Proof of (2). With notation as above, note that we may assume that $\mathcal{X}' = [Y/G]$ for some group algebraic space $G$ flat and locally of finite presentation over $Y$, see Lemma 101.28.7. The base change of the morphism $\Delta : \mathcal{X} \to \mathcal{X} \times _\mathcal {Y} \mathcal{X}$ over $\mathcal{Y}$ by the morphism $Y \to \mathcal{Y}$ is the morphism $\Delta ' : \mathcal{X}' \to \mathcal{X}' \times _ Y \mathcal{X}'$. Hence it suffices to show that $\Delta '$ is surjective, flat, and locally of finite presentation (see Lemmas 101.25.4 and 101.27.11). In other words, we have to show that
\[ [Y/G] \longrightarrow [Y/G \times _ Y G] \]

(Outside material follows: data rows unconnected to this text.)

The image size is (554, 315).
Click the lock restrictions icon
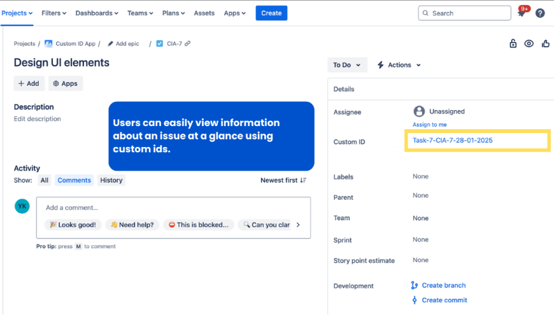point(513,44)
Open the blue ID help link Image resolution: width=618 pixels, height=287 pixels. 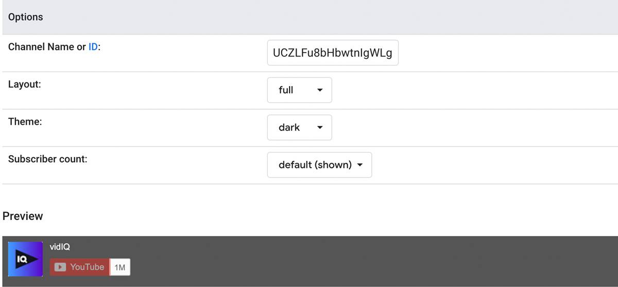point(93,47)
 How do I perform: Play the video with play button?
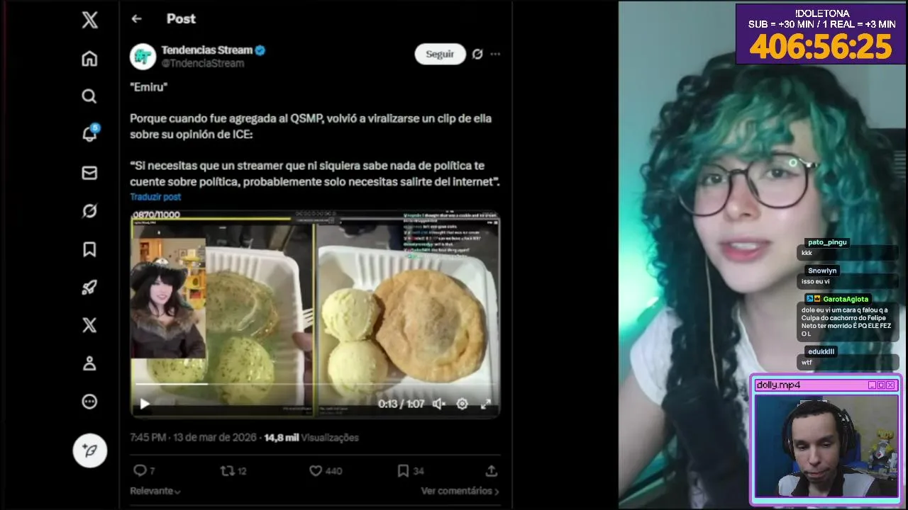144,404
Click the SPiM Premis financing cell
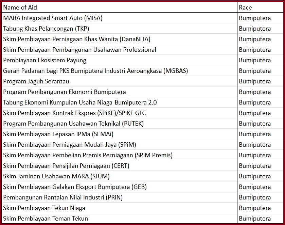The width and height of the screenshot is (285, 225). click(88, 155)
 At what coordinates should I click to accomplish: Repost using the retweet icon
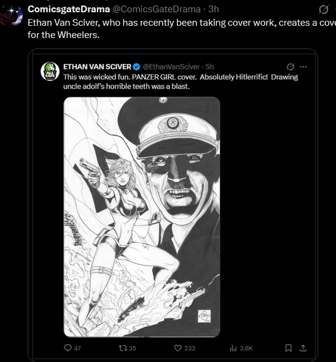122,348
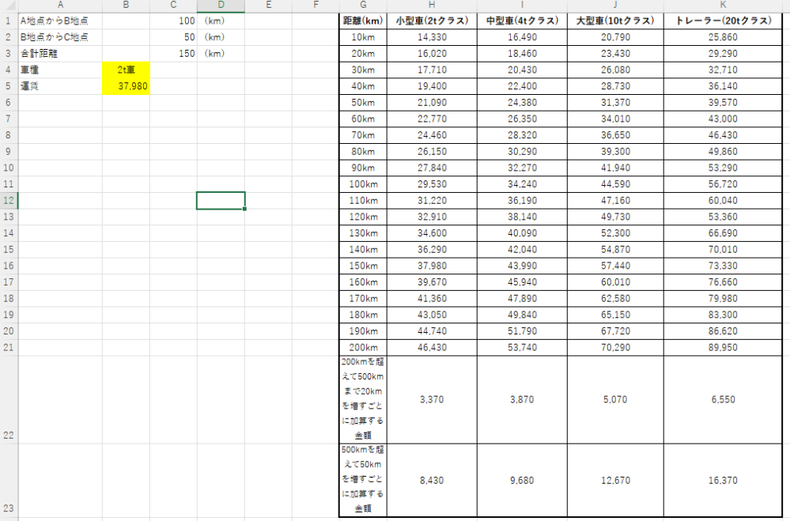Select column header B
The image size is (790, 521).
126,6
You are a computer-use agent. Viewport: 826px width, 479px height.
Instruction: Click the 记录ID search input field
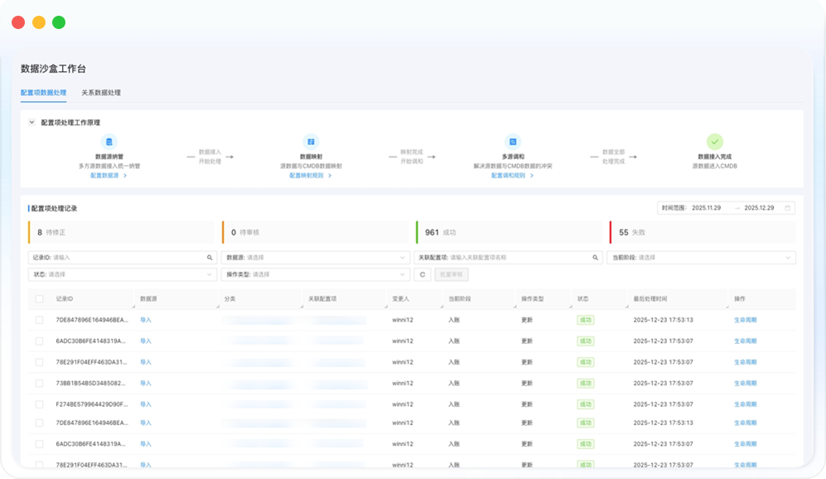point(124,258)
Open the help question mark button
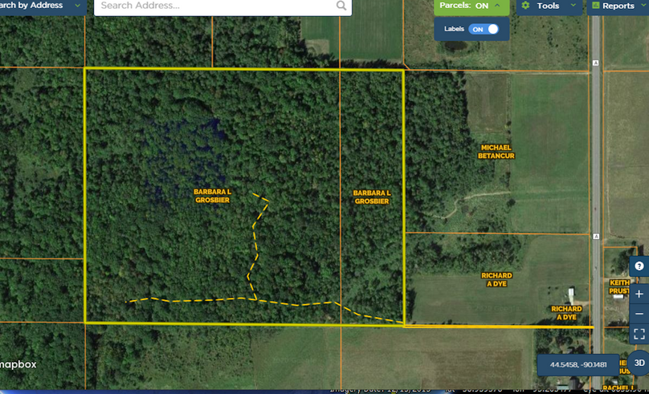 (x=639, y=266)
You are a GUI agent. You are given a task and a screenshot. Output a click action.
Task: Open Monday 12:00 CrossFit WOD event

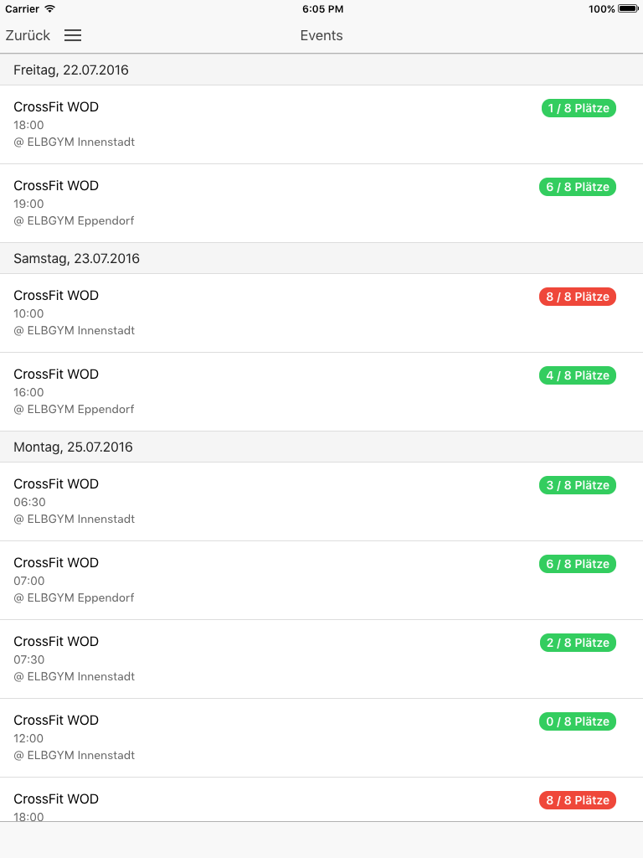coord(322,738)
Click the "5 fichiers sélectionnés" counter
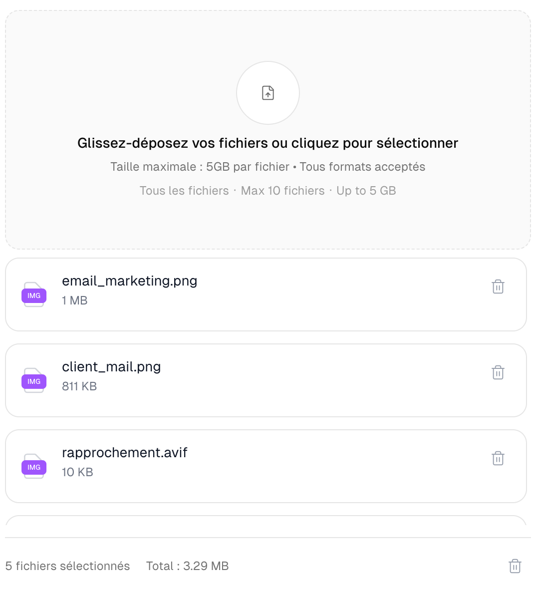Image resolution: width=533 pixels, height=590 pixels. pos(67,566)
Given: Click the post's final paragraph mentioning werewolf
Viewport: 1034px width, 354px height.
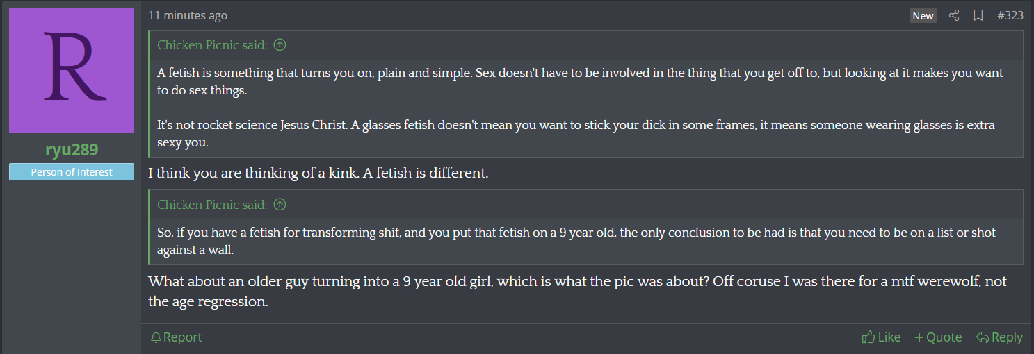Looking at the screenshot, I should 576,292.
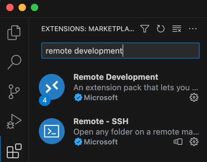This screenshot has height=162, width=207.
Task: Click the remote indicator icon for Remote - SSH
Action: pyautogui.click(x=178, y=142)

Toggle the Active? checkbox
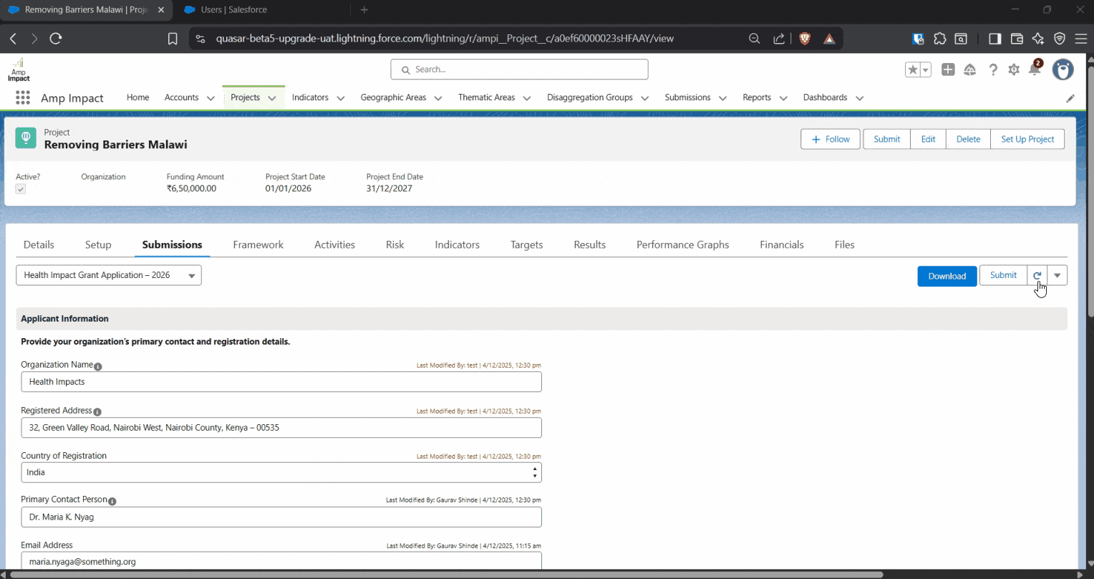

is surjective, flat, and locally of finite presentation. This is true because the base change by the surjective, flat, locally finitely presented morphism $Y \to [Y/G \times _ Y G]$ is the morphism $G \to Y$.
Proof of (3). Observe that the diagram
\[ \xymatrix{ T_1 \times _{x_1, \mathcal{X}, x_2} T_2 \ar[d] \ar[r] & T_1 \times _{y_1, \mathcal{Y}, y_2} T_2 \ar[d] \\ \mathcal{X} \ar[r] & \mathcal{X} \times _\mathcal {Y} \mathcal{X} } \]
is cartesian. Hence (3) follows from (2).
Proof of (4). This is true because
\[ \mathit{Isom}_\mathcal {X}(x_1, x_2) = (T \times _{x_1, \mathcal{X}, x_2} T) \times _{T \times T, \Delta _ T} T \]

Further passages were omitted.